I‘ve always been sex positive. From my earliest physical stirrings I’ve believed that the power flowing in my body is sacred and enjoying that power is normal. I’ve never understood why people feel “dirty” when engaging in sex. As a teen I hated that words describing genitals are used as curse words. I looked for terms that reflected the beauty of the body, jade stalk, jade gate, flower, rose.
I don’t understand sexual jealousy. There are lots of forms of jealousy I totally get. I’m jealous of the time my guy spends outside the house, I covet a pretty piece of jewelry on the arm of a friend, I wish I had the charmed life my elderly friend has enjoyed. Experiencing betrayal because someone I love has sex with someone else? I can’t tease out what makes that happen. Why does vulnerability shared with someone else invalidate vulnerability shared with me?
Feminism taught me to recognize the claims men make on women’s bodies. Female “chastity” ensured men that they would know the children they fathered were their own heirs. A woman’s sexuality was owned by her father until it was given to her husband. A medieval Christian woman could avoid marriage to a man by marrying Christ, the ultimate dedication of women’s sexuality to male power.
Feminism took my sexuality out of men’s hands and gave it back to me, affirming that I own my body.
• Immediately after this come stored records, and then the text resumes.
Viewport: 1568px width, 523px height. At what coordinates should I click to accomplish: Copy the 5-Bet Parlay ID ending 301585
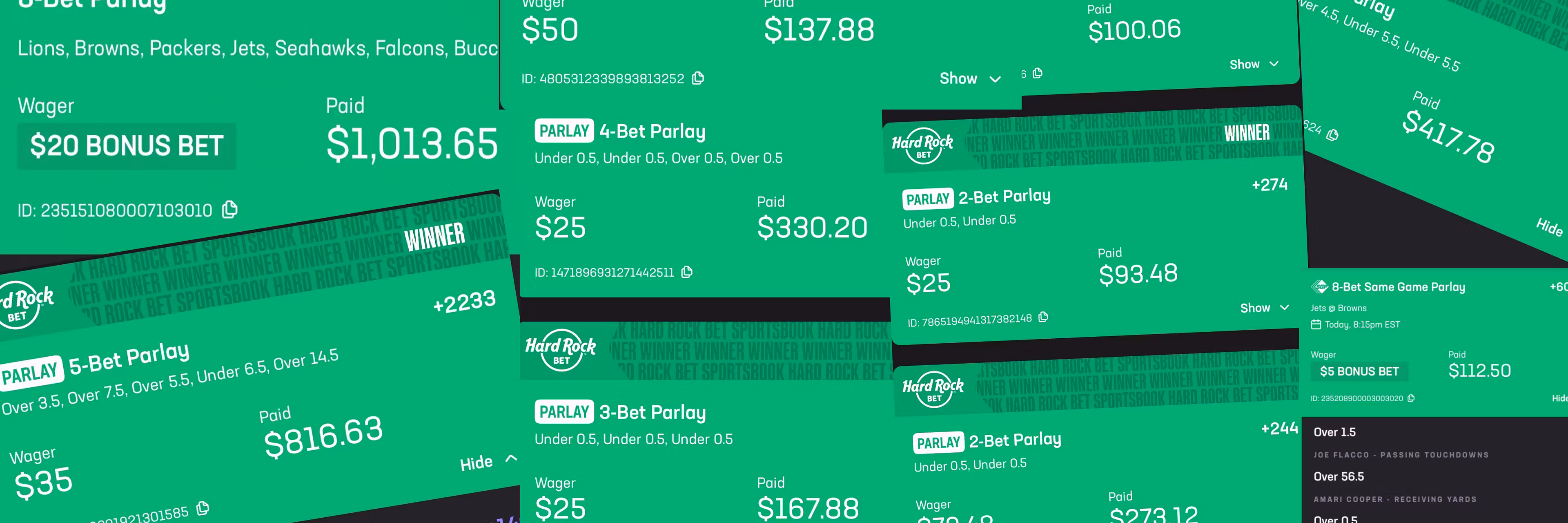click(203, 508)
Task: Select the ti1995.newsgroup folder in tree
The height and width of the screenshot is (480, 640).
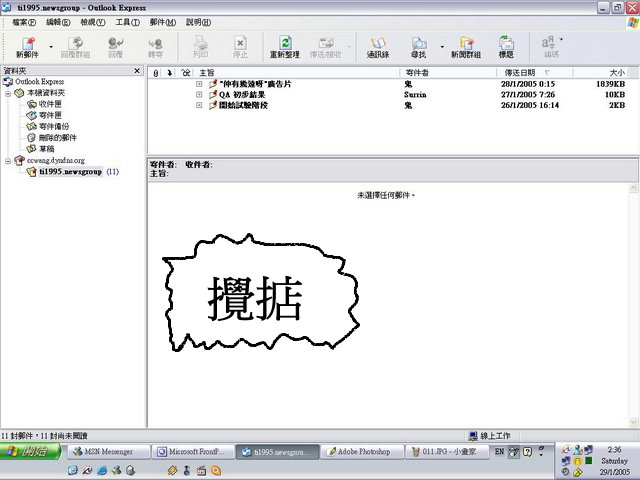Action: point(71,171)
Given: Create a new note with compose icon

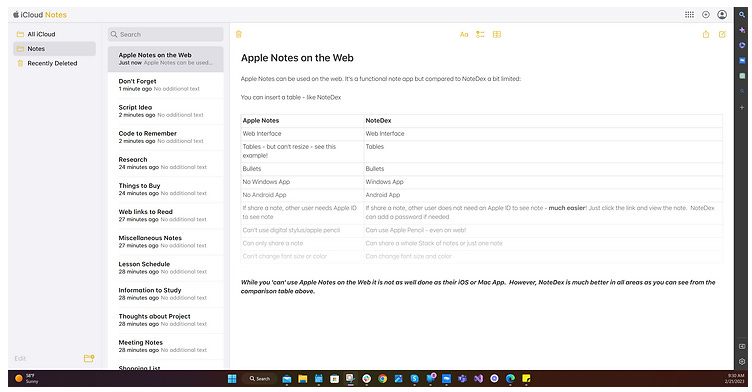Looking at the screenshot, I should (x=722, y=34).
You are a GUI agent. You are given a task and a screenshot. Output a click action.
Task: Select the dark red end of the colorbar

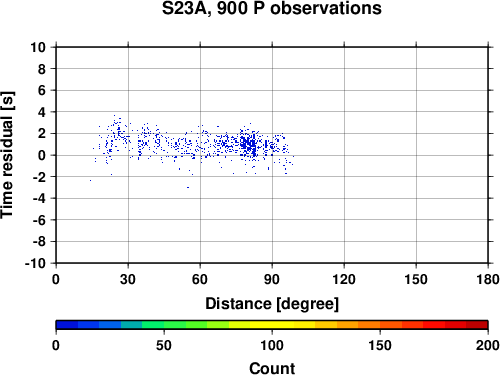[x=477, y=325]
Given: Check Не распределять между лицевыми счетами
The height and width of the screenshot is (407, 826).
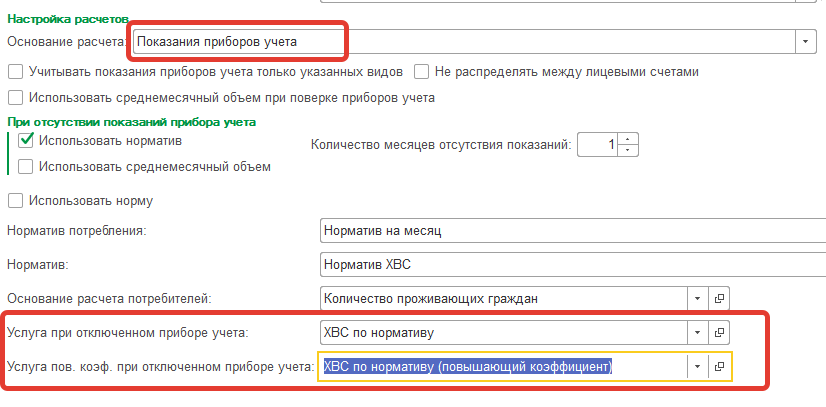Looking at the screenshot, I should pos(422,72).
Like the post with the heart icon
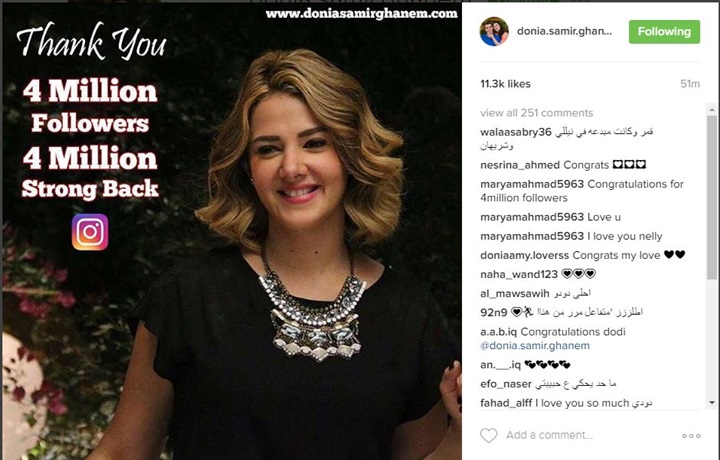720x460 pixels. point(489,435)
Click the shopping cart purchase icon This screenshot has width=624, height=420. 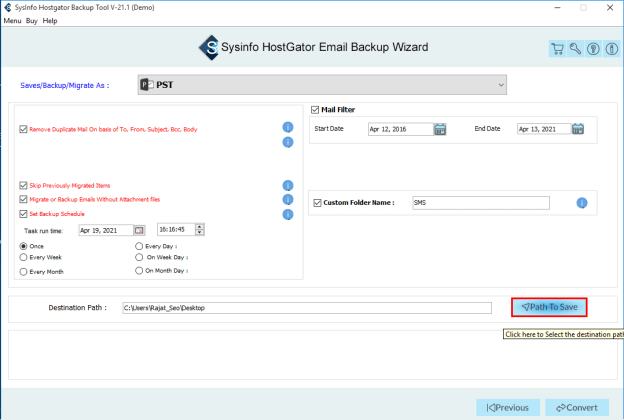tap(558, 48)
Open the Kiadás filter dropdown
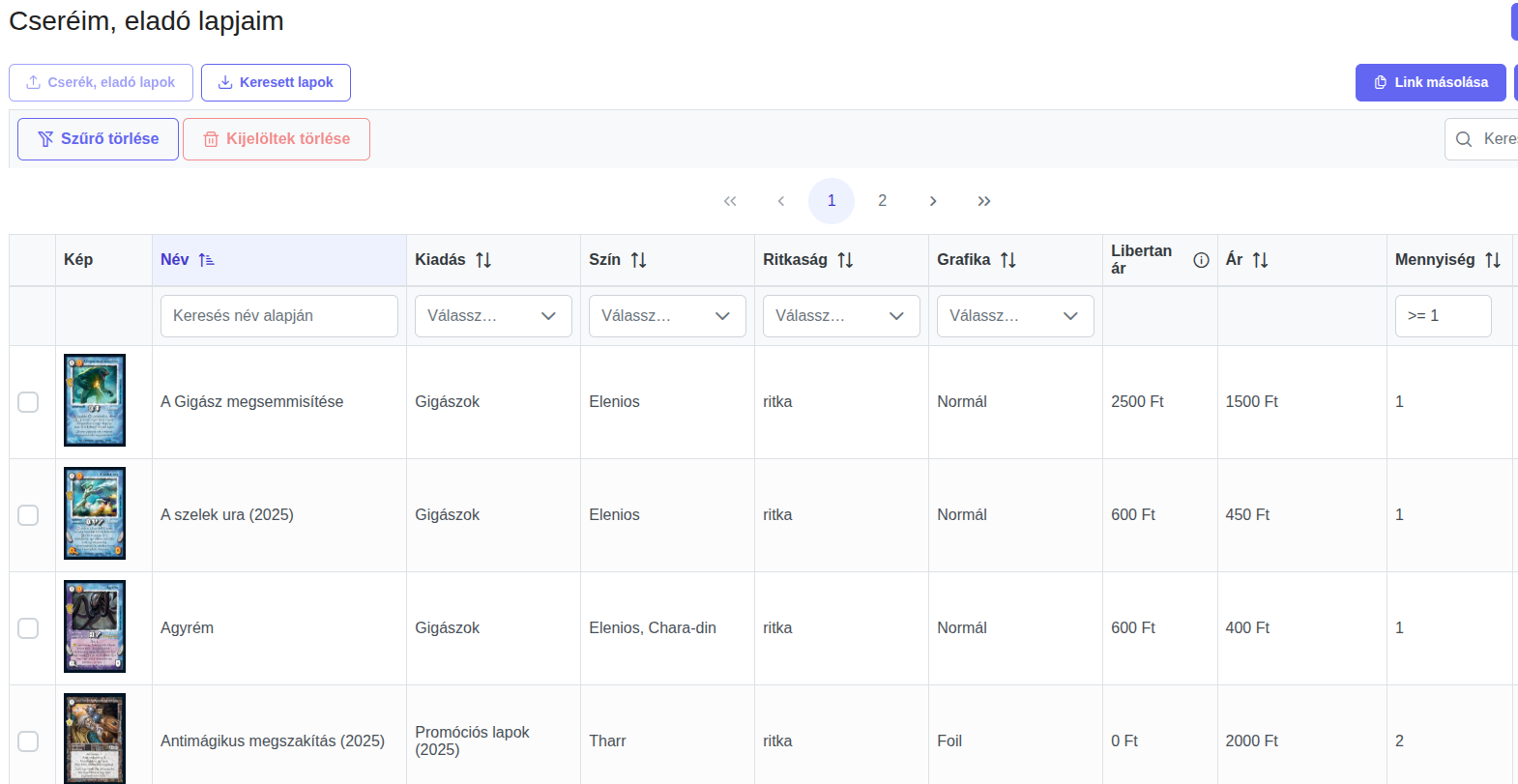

Marital rape finally became illegal in all 50 states in 1993 (shocking when you think about how short a time ago that was). Married women no longer give control of their bodies to their husbands. For every woman of every age, no means no.
The sex positive movement went a step further and proclaimed that yes means yes, that women own our pleasure and consent. The Center for Sex Positive Community defines the sex positive movement as “a social and philosophical movement that regards all consensual sexual activities as fundamentally healthy and pleasurable, and encourages sexual pleasure and experimentation.” I was in the crowd when the CSPC opened in Seattle in 1999, an enthusiastic supporter. Now there was not only a philosophy that gave me permission to explore sexuality, there was a community which supported that exploration, and in my home town too!
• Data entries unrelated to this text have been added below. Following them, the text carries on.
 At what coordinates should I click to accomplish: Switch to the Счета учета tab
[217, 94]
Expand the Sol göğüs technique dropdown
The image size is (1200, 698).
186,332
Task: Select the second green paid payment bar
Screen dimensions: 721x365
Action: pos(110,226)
That said, Pagan and feminist communities aren’t always sex positive. Mainstream second wave feminism (white and middle class) typed sex workers as self-objectifying while the women themselves argued for their own agency. Translation: sex workers claim the right to define the meaning of their sexual acts even when their feminist sisters disapprove. Some of the Pagan communities I have worked in have been just as judgmental of women as the dominant culture, criticizing the way women dress and how many partners they have, gossiping about sexually active women as sluts and home-wreckers. As a Pagan sex magician I was often on the outside edge of acceptability. Stories circulated about doings at my house that were both accurate and false and always scandalous. The house motto was “the rumors are true”, a declaration of independence. We do what we do whether you approve or not.
Thelema tied all these life themes together. As a Thelemite I own my body and my sexuality. In Thelemic community there is more than just tolerance, there is an active expectation that women express ourselves as freely as men. “Come forth, o children, under the stars, & take your fill of love!” Feminist, sex-positive, sacred sexuality fits in the Thelemic framework.
When I first started attending Thelemic events I admired the way women strutted confidently and were not criticized but instead admired. Women could wear more than one partner on our arms, too. Thelemic community is the place where I have felt most free to express myself, where I haven’t had to soften or disguise or explain away any facet of my life. Thelema gave a feminist sex magician a home. It’s not perfect of course. I may not always be liked, but it’s not because of what I’m wearing or the things I do with my body; those are almost always celebrated.